Top management commitment
Are there senior executives who are championing the leadership development program? Are there senior people who genuinely believe that leadership development is critical for the organization, and are willing to lobby for the required resources and support? Also, are they willing to spend some time and energy on reviewing the learning of the participants, sharing their own philosophies of leadership, and maybe take a session or two on different leadership topics. Without top management commitment, HR will flounder with its efforts on leadership development. Before you start with the leadership development effort, speak with your senior leadership team, and give them a realistic understanding of what is needed from them in terms of resources, time and energy for the success of the program. They need to understand that they are very important partners with HR in the journey towards effective leadership.
Can you learn to swim only by reading books on how to swim? At some point, you will need to jump into the water and actually swim. Similarly, leaders cannot be developed only in classrooms. It’s important to have a strong conceptual foundation for a leadership development program, using the best research and literature. But, that must be supplemented by experiential learning. Creating real assignments which participants need to complete is an important piece of the leadership development jigsaw. All 3 elements of learning – learning from experience, learning from relationships and feedback, and classroom learning must be included to create a blended learning curriculum. Such a holistic effort on developing leadership is more likely to succeed.

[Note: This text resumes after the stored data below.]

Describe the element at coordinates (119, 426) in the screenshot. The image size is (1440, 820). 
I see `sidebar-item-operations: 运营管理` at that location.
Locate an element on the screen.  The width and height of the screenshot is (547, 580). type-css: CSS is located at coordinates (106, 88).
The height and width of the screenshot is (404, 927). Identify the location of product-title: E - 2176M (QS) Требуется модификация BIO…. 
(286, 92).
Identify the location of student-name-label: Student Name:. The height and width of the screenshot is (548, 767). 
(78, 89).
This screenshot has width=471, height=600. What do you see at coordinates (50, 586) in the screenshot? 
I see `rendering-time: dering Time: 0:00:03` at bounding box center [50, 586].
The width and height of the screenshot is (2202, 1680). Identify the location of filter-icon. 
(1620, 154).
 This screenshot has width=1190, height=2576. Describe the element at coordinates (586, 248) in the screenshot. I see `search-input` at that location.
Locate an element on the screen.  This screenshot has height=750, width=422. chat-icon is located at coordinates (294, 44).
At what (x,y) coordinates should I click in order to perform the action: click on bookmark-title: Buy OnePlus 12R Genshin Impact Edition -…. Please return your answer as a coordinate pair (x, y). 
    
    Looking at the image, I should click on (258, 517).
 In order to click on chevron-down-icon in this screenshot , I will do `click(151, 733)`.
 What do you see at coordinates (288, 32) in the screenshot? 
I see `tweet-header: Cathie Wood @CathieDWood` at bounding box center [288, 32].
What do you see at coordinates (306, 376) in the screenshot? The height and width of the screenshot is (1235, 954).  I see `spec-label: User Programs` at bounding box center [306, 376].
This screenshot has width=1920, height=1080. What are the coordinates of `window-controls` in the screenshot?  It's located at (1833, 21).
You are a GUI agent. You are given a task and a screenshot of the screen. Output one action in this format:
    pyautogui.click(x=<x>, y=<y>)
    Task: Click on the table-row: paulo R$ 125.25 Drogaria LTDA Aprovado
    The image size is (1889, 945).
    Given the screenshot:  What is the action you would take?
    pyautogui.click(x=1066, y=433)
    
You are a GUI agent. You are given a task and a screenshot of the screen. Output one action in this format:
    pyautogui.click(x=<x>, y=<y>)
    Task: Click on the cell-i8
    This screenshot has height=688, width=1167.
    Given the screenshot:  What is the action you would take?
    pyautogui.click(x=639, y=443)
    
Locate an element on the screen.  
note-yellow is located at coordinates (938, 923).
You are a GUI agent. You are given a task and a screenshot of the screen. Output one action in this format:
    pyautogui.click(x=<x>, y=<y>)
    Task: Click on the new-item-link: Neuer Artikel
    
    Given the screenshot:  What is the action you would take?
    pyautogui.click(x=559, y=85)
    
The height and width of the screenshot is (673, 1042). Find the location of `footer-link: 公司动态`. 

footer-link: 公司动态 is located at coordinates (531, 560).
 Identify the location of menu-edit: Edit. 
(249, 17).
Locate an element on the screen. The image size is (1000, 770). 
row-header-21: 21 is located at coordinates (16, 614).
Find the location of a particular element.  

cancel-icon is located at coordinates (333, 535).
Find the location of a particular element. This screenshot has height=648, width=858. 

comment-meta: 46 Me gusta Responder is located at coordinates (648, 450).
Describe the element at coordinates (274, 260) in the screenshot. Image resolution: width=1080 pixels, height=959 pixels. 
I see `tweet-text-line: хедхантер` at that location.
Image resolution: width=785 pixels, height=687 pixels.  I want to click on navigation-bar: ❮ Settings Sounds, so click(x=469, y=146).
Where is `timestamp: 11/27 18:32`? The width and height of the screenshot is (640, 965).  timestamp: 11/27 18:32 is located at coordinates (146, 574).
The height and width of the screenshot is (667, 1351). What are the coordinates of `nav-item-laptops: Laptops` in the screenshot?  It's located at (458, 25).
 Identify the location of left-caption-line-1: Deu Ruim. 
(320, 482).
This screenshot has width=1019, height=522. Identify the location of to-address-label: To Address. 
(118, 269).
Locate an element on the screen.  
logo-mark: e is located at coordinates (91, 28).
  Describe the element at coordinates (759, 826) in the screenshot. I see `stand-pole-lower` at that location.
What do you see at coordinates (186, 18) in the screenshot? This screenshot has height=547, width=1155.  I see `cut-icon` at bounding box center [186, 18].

Now coming back to my original question – Are leaders born or made? I believe in the “Genius of the AND” (I picked up this beautiful phrase from Jim Collins book “Built to Last). Leaders are born AND made. It is a unique combination of innate talents, life circumstances and their responses to life’s challenges that makes a leader. So, it’s no longer about nature or nurture. It is about nature AND nurture.
Given this understanding of leadership development, what is the role of the leadership development expert? I believe the role is that of a diamond cutter. A diamond cutter does not create a diamond, but he can cut the edges fine, and polish it so that it sparkles from every angle – fully, completely – as much as it was meant to!
Here are a few sentences I like to remind participants whenever I conduct a leadership development workshop:
You are Blessed
The Supreme Master blesses with the mettle to lead mankind,
Only His hand creates the diamond that can mesmerize the mind,
We, mere mortals, can just make this diamond dazzle more bright,
And, with it, adorn crowns that promise to lead humanity towards light.